Mustafa Kemal aydınlığını savunan kitleler birleşene ve kendi aralarındaki çelişkileri gidererek, evrensel değerleri savunan bir Türkiye kültürü yaratana kadar bu acılar ve bu sıkıntılar devam edecektir.”

*    *    *

Zülfü Livaneli’nin yukarıdaki görüş ve düşüncelerine katılamamak mümkün değil elbette.

Aynı görüş ve düşünceleri yıllardır ben de dillendirdim durdum.

İçinde bulunduğumuz tüm açmazlar; bir eğitim ve kültür sorunu.

Daha açık bir ifadeyle eğitimsizlik ve kültürsüzlük sorunu.

Eğitim yoksunu bir toplumuz.

Ülkenin dört bir yanını hiçbir şey üretmeden yaşayan tarikatlar, cemaatler sardı.

Sayıları giderek artarak devam edecek

Gelişmiş ülkeler uzayda koloniler kuracak, biz de yaşadığımız her bir yeri betonlaştırarak koloniler kuracağız.

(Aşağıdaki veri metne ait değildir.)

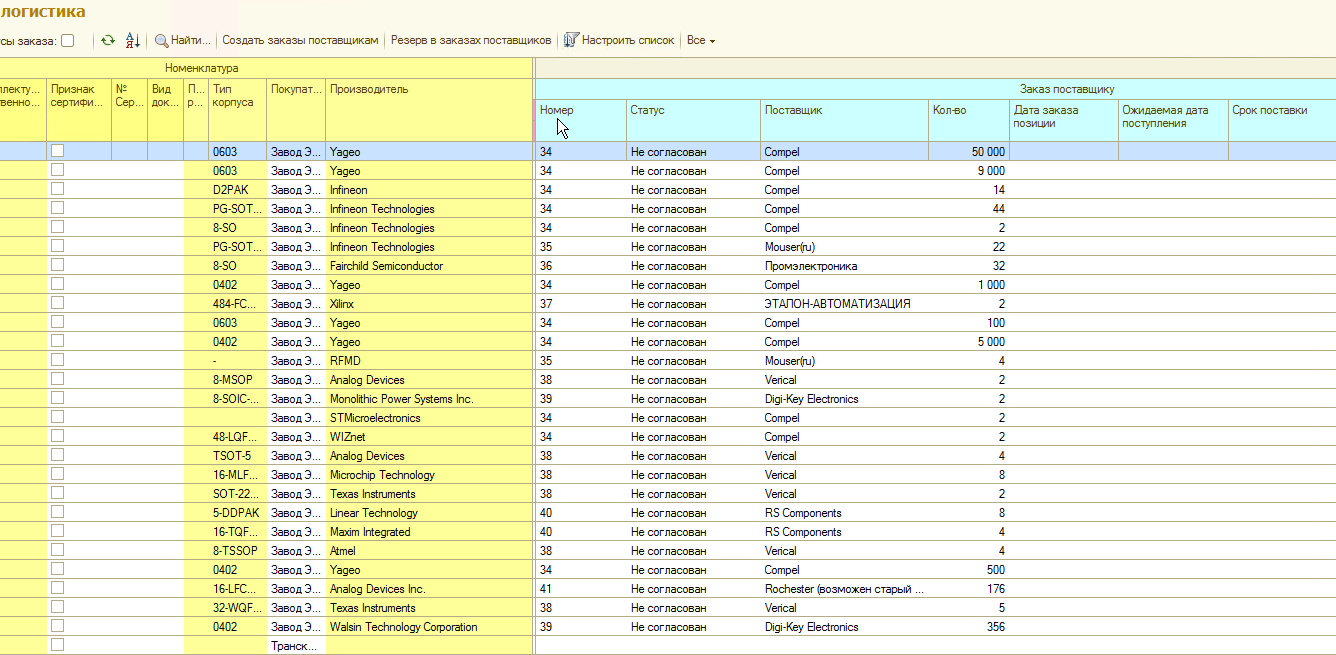Viewport: 1336px width, 655px height.
Task: Click the ЭТАЛОН-АВТОМАТИЗАЦИЯ supplier cell
Action: coord(837,304)
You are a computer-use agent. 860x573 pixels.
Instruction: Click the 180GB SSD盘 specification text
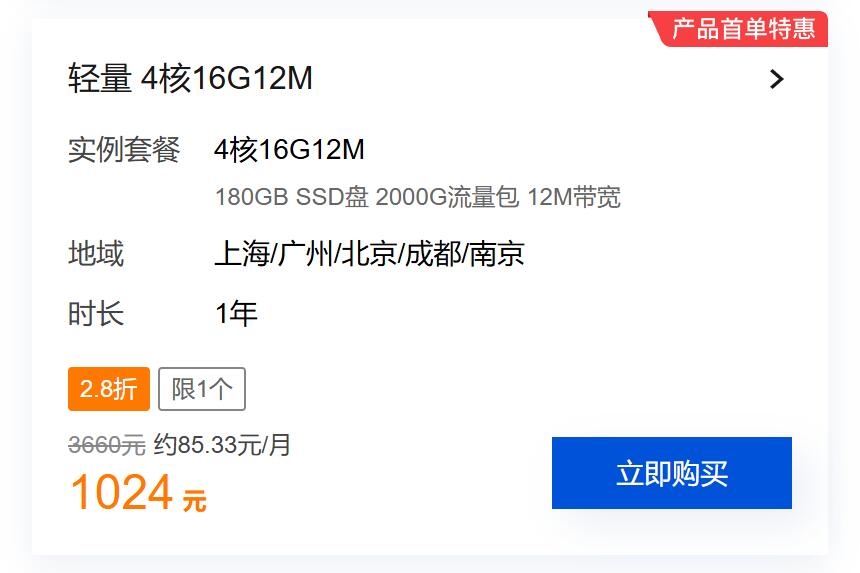(291, 197)

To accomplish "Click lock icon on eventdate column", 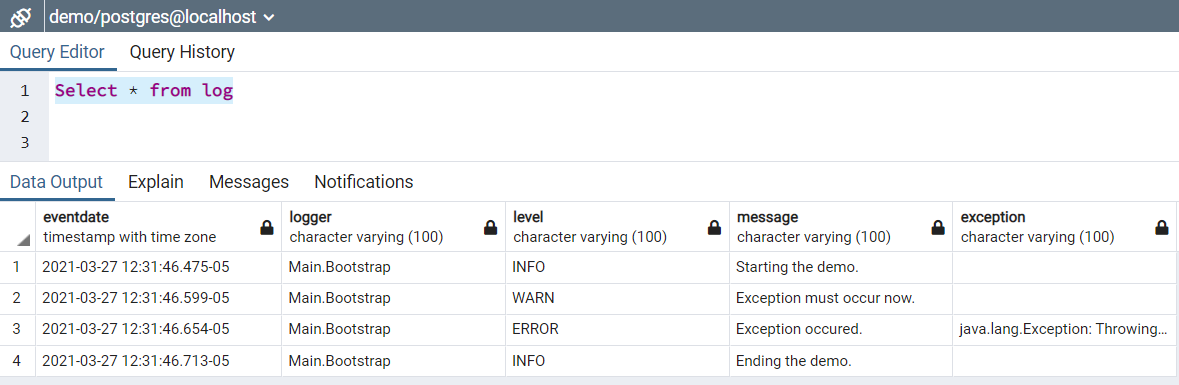I will click(266, 228).
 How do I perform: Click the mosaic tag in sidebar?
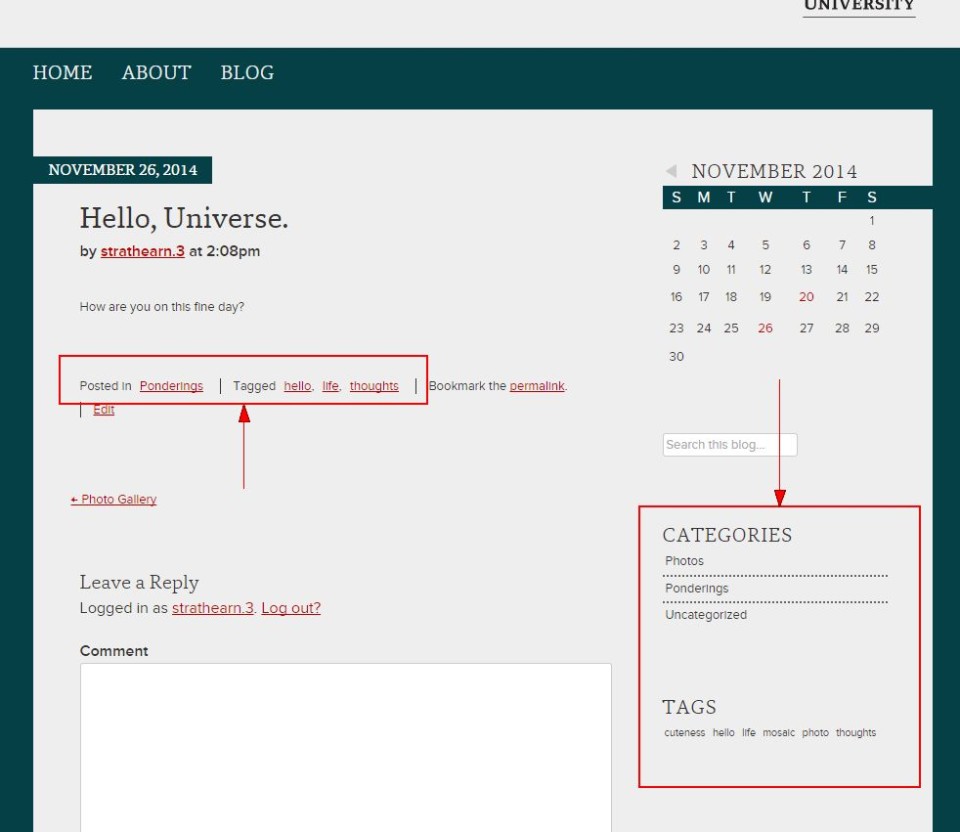(x=778, y=732)
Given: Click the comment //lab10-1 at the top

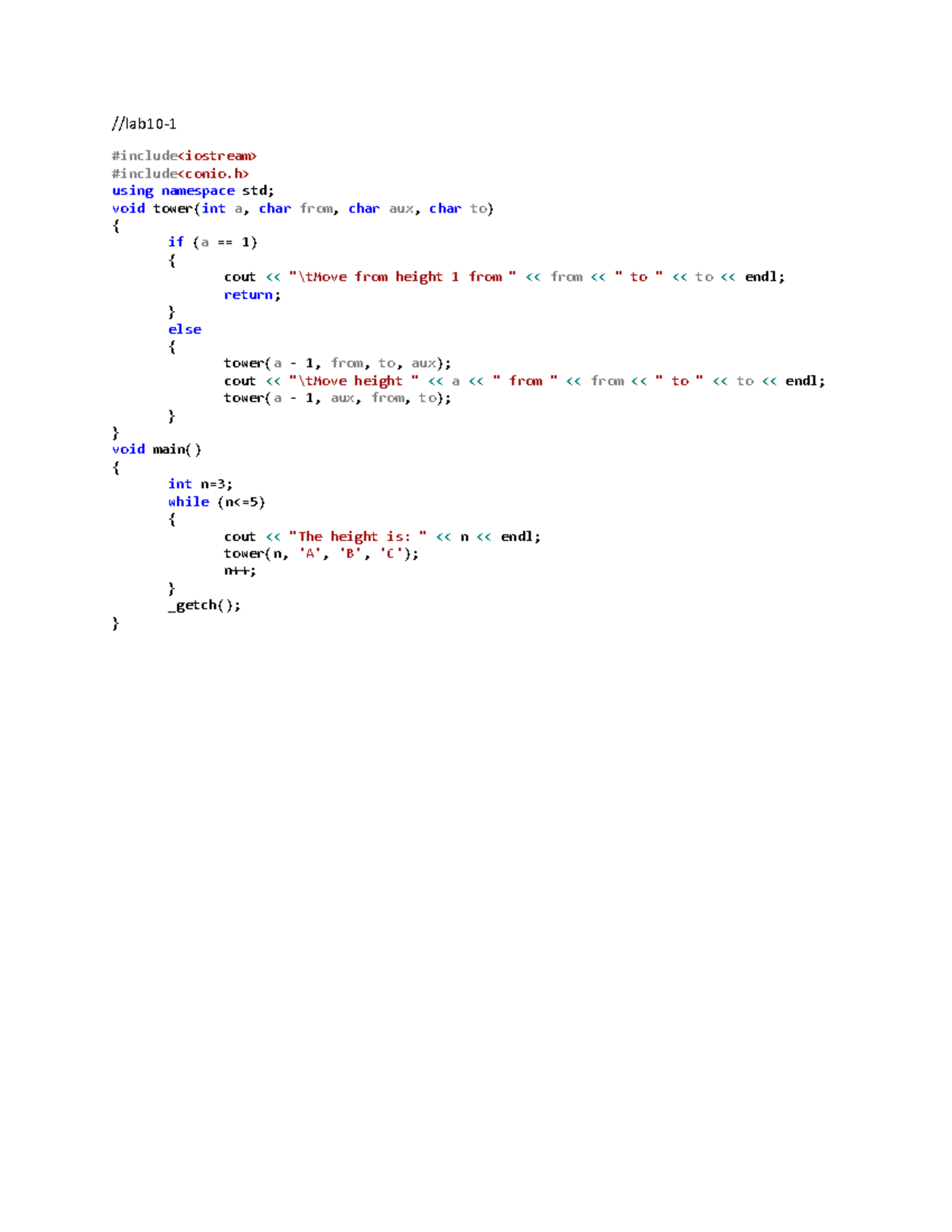Looking at the screenshot, I should tap(144, 123).
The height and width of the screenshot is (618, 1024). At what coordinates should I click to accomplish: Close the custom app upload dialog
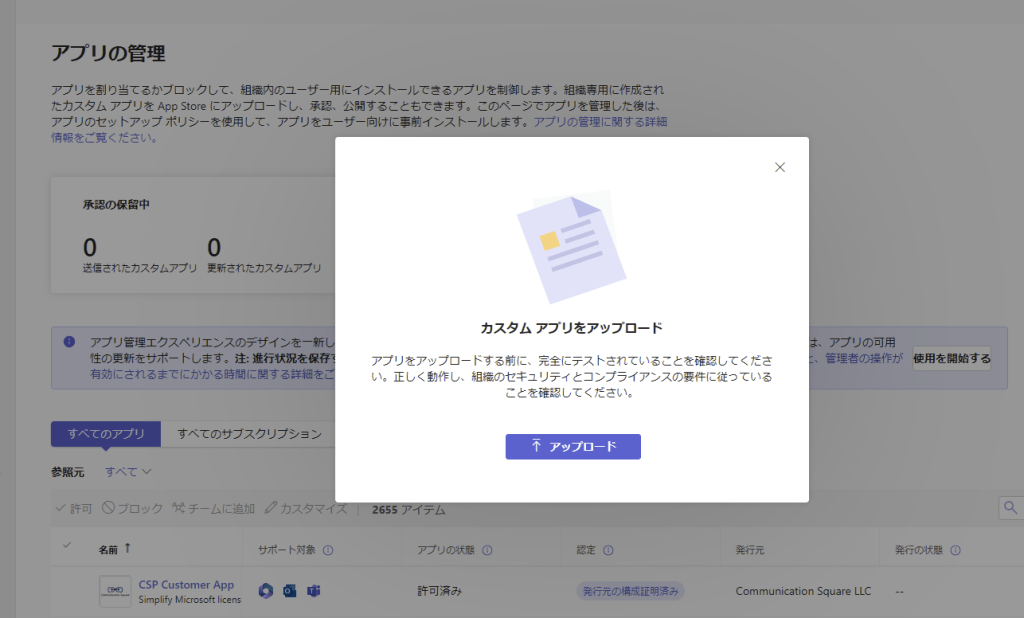click(780, 167)
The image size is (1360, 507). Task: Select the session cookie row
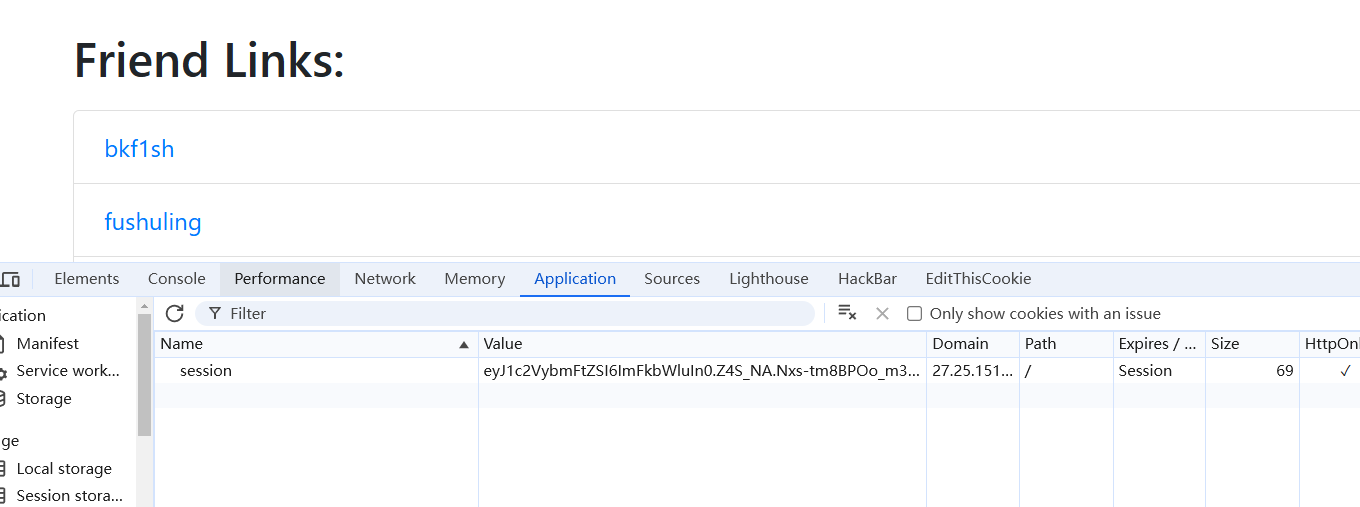tap(206, 371)
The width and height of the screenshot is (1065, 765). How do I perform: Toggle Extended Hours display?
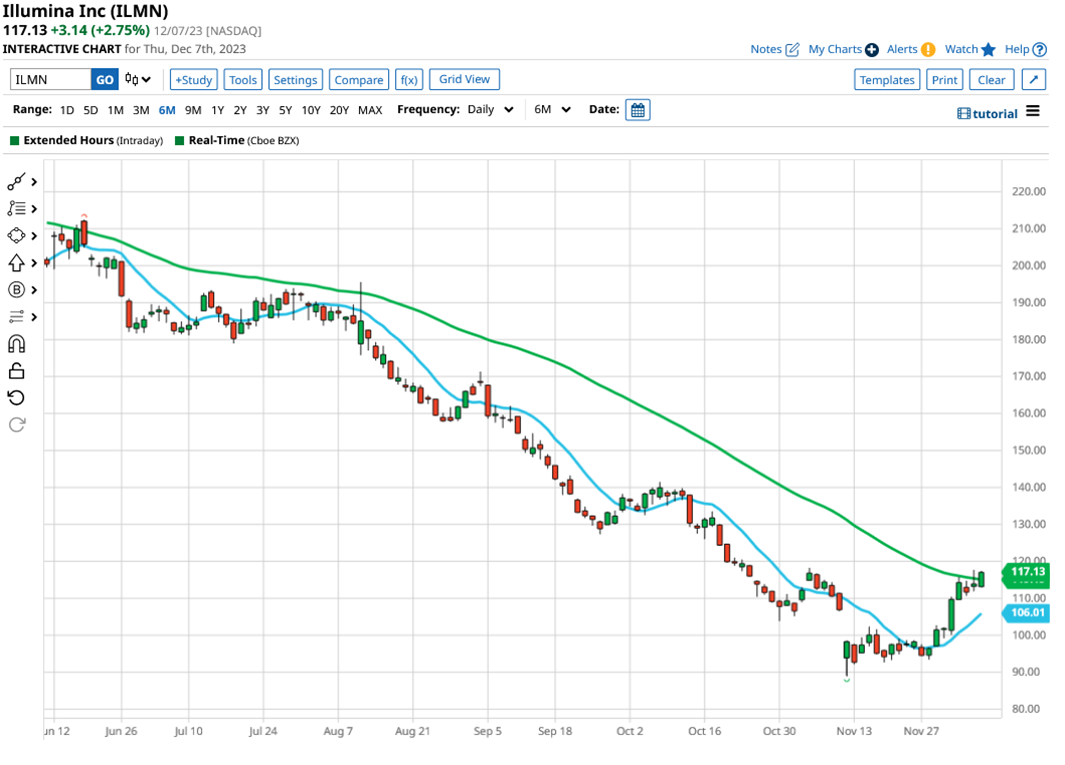(14, 140)
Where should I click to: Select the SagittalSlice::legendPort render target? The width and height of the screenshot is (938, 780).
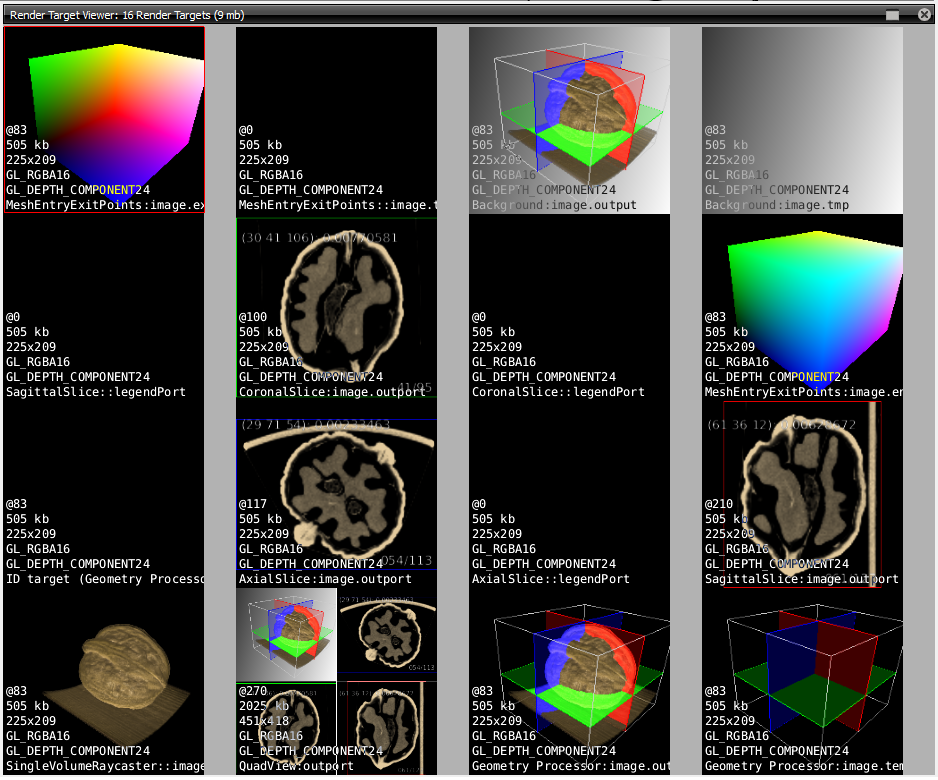coord(105,307)
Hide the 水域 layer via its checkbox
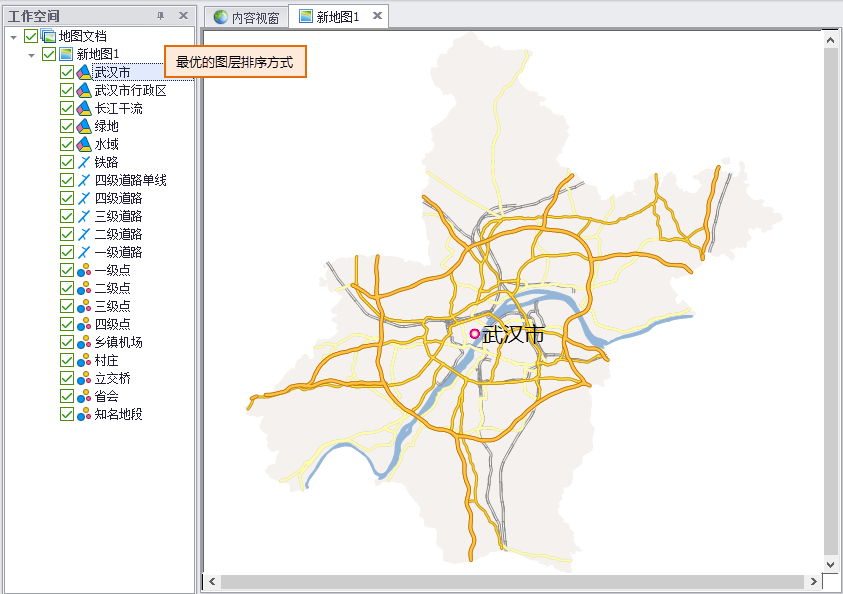843x594 pixels. (x=67, y=144)
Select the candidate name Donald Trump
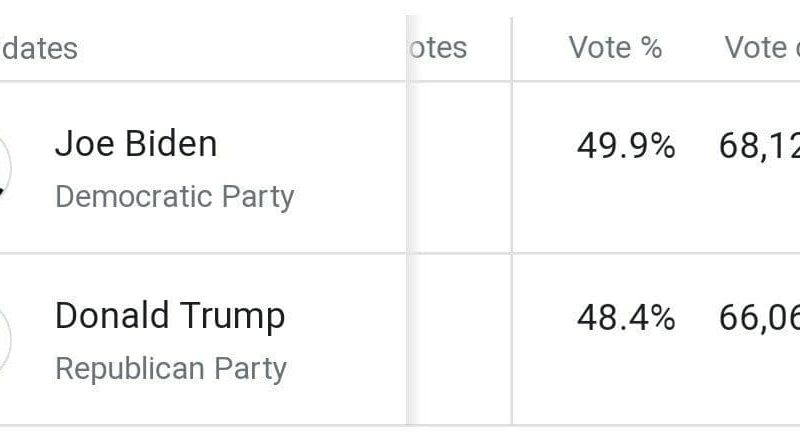 (170, 317)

Cehalet de bizden intikam almaya devam edecek.

Artık söylemekten, anlatmaktan yorulduk, helak olduk.

Bir devlet, vergi ile büyüyüp, kalkınmaz.

Kuru dualarla hiç büyümez.

Devletler ancak ve ancak üretimle büyür.

İcraatla büyür.

Sanayi ile büyür.

Teknoloji ile büyür.

EĞİTİMLE BÜYÜR.

Tek Yüzükle Gelen Adam’ın İktidarı, bütün bunları bilmez mi?

Elbette bilir.

Bilir bilmesine de; kendisini 21 yıldır iktidarda tutan ve yeniden iktidara taşıyan böyle bir halkın eğitilmesini sağlayıp, gözünü açmak ister mi?